Le ministre de l'économie a annoncé, mardi 28 août, que la réduction ira "jusqu'à 6 centimes". Elle entrera en vigueur "dès maintenant" et "pour trois mois". Pierre Moscovici a ajouté que l'effort serait également réparti entre l'Etat (3 centimes de baisse de taxe), qui perd environ 300 millions de recettes fiscales, et les distributeurs. "Ce sera à chaque opérateur d'annoncer jusqu'où il pourra aller", a déclaré Jean-Louis Schilansky, le président de l'Union française des industries pétrolières (UFIP).
PAS DE CRISE EXCEPTIONNELLE
Il y avait urgence, selon les associations de consommateurs qui sont sorties déçues et sceptiques, lundi, de leur entretien avec Pierre Moscovici et Benoît Hamon, le secrétaire d'Etat à la consommation. Le dernier relevé hebdomadaire du ministère de l'énergie indique, en effet, que le prix moyen du gazole (80 % des carburants vendus) a atteint 1,46 euro le 24 août et celui de l'essence SP95 près de 1,65 euro. Des niveaux historiquement hauts qui rendront la baisse de 6 centimes "cosmétique".
Lundi soir sur France 2, le premier ministre avait aussi insisté sur la nécessaire transparence du secteur. Un observatoire des prix et des marges avait été créé par le gouvernement Fillon. Jean-Marc Ayrault souhaite que les services de Bercy se penchent également sur le lien entre coûts d'approvisionnement et prix à la pompe, même si la Direction générale de la concurrence (DGCCRF) indique qu'elle n'a découvert aucune spéculation autour des stocks de carburants.
Pourquoi la nouvelle majorité n'a-t-elle pas décrété un blocage dès qu'elle a vu les prix à la pompe remonter au début des grandes migrations estivales ? Quand il avait proposé un gel de trois mois durant sa campagne, M. Hollande avait en mémoire un précédent. En août 1990, Pierre Bérégovoy, alors ministre de l'économie, avait pris un décret en Conseil d'Etat pour geler les prix des carburants jusqu'au 15 septembre. Une mesure d'exception pour une crise majeure : une semaine plus tôt, l'Irak avait envahi le Koweït, provoquant une flambée des cours.
MOBILISATION
Le gouvernement s'était appuyé sur l'article L. 410-2 du code du commerce autorisant un blocage pour une durée maximale de six mois.
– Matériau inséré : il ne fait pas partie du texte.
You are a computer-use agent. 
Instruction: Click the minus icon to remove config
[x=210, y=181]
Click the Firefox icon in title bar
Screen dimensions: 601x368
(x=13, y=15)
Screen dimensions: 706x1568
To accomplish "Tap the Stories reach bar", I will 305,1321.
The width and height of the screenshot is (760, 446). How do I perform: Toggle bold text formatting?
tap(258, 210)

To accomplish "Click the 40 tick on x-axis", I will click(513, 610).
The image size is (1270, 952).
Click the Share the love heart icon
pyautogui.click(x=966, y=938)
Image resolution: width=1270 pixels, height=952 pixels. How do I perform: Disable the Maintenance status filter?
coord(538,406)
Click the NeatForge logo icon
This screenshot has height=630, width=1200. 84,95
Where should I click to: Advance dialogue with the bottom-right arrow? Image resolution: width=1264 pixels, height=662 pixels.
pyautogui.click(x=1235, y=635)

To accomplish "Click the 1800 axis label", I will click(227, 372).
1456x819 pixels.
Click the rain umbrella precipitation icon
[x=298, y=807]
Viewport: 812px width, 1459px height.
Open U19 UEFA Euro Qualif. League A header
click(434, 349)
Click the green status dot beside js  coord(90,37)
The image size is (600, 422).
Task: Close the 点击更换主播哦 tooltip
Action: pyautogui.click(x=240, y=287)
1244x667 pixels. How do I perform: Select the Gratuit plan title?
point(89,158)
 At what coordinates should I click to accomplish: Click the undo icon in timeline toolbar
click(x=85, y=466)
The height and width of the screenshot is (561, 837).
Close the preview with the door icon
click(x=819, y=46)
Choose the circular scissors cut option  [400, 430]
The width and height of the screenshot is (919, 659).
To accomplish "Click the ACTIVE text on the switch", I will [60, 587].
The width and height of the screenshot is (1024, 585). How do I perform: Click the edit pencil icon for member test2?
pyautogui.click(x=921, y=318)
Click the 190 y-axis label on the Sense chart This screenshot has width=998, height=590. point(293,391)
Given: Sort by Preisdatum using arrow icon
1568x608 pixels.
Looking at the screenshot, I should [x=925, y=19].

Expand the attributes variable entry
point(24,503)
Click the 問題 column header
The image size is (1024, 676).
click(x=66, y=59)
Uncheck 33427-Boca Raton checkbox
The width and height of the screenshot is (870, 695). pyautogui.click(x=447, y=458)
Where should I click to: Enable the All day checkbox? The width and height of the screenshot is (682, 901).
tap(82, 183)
Mais l'arme ne peut être utilisée que dans des conditions précises comme "une situation de crise, des circonstances exceptionnelles, une calamité publique ou une situation manifestement anormale du marché dans un secteur déterminé". Rien de tel aujourd'hui, où le marché pétrolier n'est pas perturbé par une crise géopolitique majeure, un désastre climatique ou un fonctionnement anormal. Pénalisant pour les distributeurs, ce blocage avait été levé au bout de cinq semaines.
Vingt-deux ans après, la profession s'est de nouveau mobilisée contre un tel blocage. L'Union des importateurs indépendants pétroliers (Carrefour, Auchan, Casino et Cora) a prévenu, le 9 août, dans le Bulletin de l'industrie pétrolière, qu'il poserait "des problèmes économiques insurmontables". Et dès la proposition Hollande de gel des prix connue, le Conseil national des professions de l'automobile avait préparé une campagne pour rappeler, à coups d'affichettes placardées dans les stations-service, la lourde fiscalité pesant sur les carburants. Le gouvernement les a visiblement entendus.